Belgien hat andere Staaten erst am 20. Juli offiziell über mögliche Gesundheitsrisiken durch Fipronil-Eier informiert. Koen Blanckaert
Brüssel.

Im Skandal um mit Fipronil belastete Eier hat es Festnahmen gegeben. Nach Angaben der niederländischen Staatsanwaltschaft handelt sich um zwei Manager. Sie seien Führungskräfte des Unternehmens ChickFriend, das im Zentrum der Ermittlungen steht.

Festnahmen im Zuge einer koordinierten Razzia

Die Männer stehen unter Verdacht, bei der Säuberung von Hühnerställen bewusst das Insektengift Fipronil eingesetzt zu haben.Die Staatsanwaltschaft wirft ihnen eine Gefährdung der öffentlichen Gesundheit sowie der Besitz verbotener Substanzen vor. ChickFriend schweigt seit Tagen zu den Vorwürfen.

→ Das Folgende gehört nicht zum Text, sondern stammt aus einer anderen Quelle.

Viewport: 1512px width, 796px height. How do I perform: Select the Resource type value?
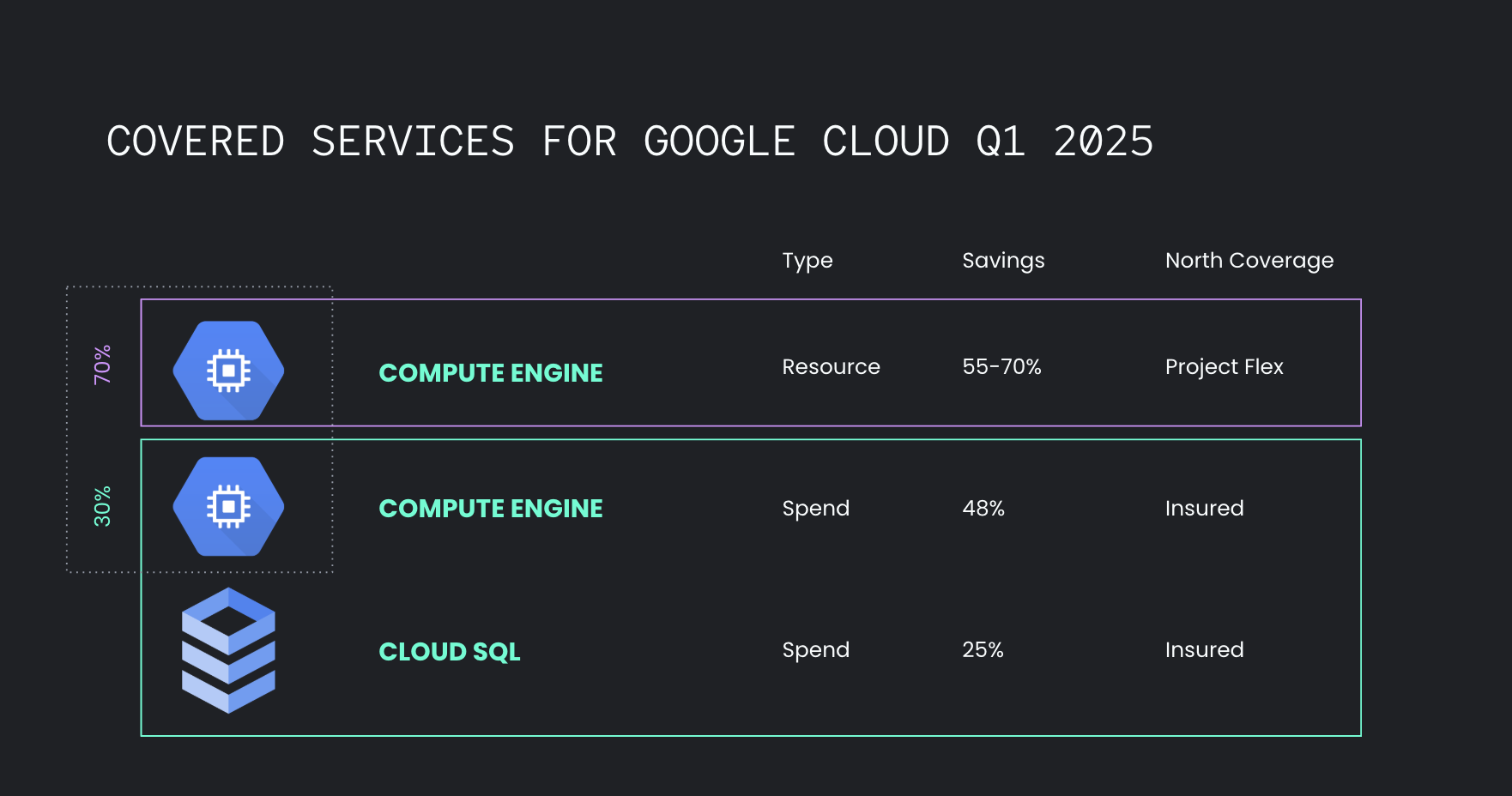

Die Festnahmen erfolgten nach Angaben der Ermittler im Zuge einer koordinierten Razzia in den Niederlanden und Belgien. Bei ihr wurden neben den Wohnungen der beiden Männer in der Nähe von Utrecht auch Büros von zwei anderen Unternehmen durchsucht, die als Zulieferer in den Eier-Skandal verwickelt gewesen sein sollen. Dabei wurden auch Bankunterlagen und Computer beschlagnahmt.

Alle rund 180 niederländischen Eierproduzenten, bei denen mit Fipronil belastete Eier gefunden wurden, waren den bisherigen Erkenntnissen zufolge Kunden von ChickFriend. Das in der Geflügelzucht verbotene Fipronil wurde vor allem zur Bekämpfung der für Legehennen gefährlichen Blutlaus eingesetzt.

Rund 700.000 belastete Eier ins Vereinigte Königreich gelangt

ChickFriend soll fipronilhaltige Reinigungsmittel von einem belgischen Hersteller erhalten haben, der seine Produkte auch an Betriebe in Belgien und Deutschland verkaufte. Unklar ist bislang, ob alle Abnehmer wussten, dass es Fipronil enthielt.

Im Zuge des Skandals wurden Millionen Eier aus den Regalen von Supermärkten genommen und vernichtet. Betroffen sind neben Deutschland, den Niederlanden und Belgien auch Länder wie die Schweiz, Schweden und Großbritannien.

Die britische Behörde für Lebensmittelsicherheit in London teilte am Donnerstag mit, dass vermutlich rund 700.000 mit Fipronil belastete Eier ins Vereinigte Königreich gelangt seien – und damit etwa 33 Mal mehr als bislang vermutet. In ersten Schätzungen waren die Experten noch von lediglich 21.000 Eiern ausgegangen.

13 Produkte, in denen die Eier verwendet worden waren, wurden aus dem britischen Handel zurückgezogen, darunter Eiersalate. Da diese Lebensmittel nur kurz haltbar sind, könnten viele betroffene Produkte der Behörde zufolge bereits gegessen sein. Etwa 85 Prozent der in Großbritannien verzehrten Eier stammen aus dem eigenen Land. Nach Angaben der Lebensmittelaufsicht machen die betroffenen Hühnereier nur 0,007 Prozent aller pro Jahr in Großbritannien konsumierten Eier aus.